(Exercise materials begins)

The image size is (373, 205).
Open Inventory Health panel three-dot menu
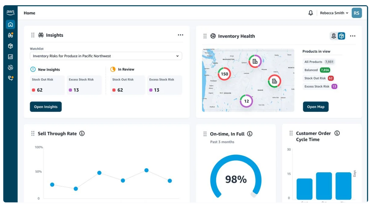pos(353,36)
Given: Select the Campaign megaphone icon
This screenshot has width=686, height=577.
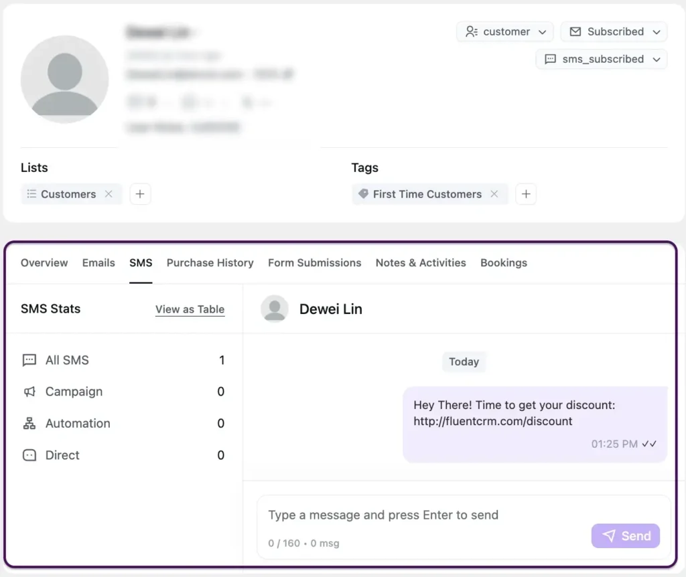Looking at the screenshot, I should click(x=28, y=392).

(Exercise materials ends)

Work request:
If the material above contains pictures, exclude them from an otherwise exact transcription.

Exercise response:
The image size is (373, 205).
Open Inventory Health panel three-dot menu
pos(353,36)
Given: Select the Campaign megaphone icon
This screenshot has width=686, height=577.
Looking at the screenshot, I should click(x=28, y=392).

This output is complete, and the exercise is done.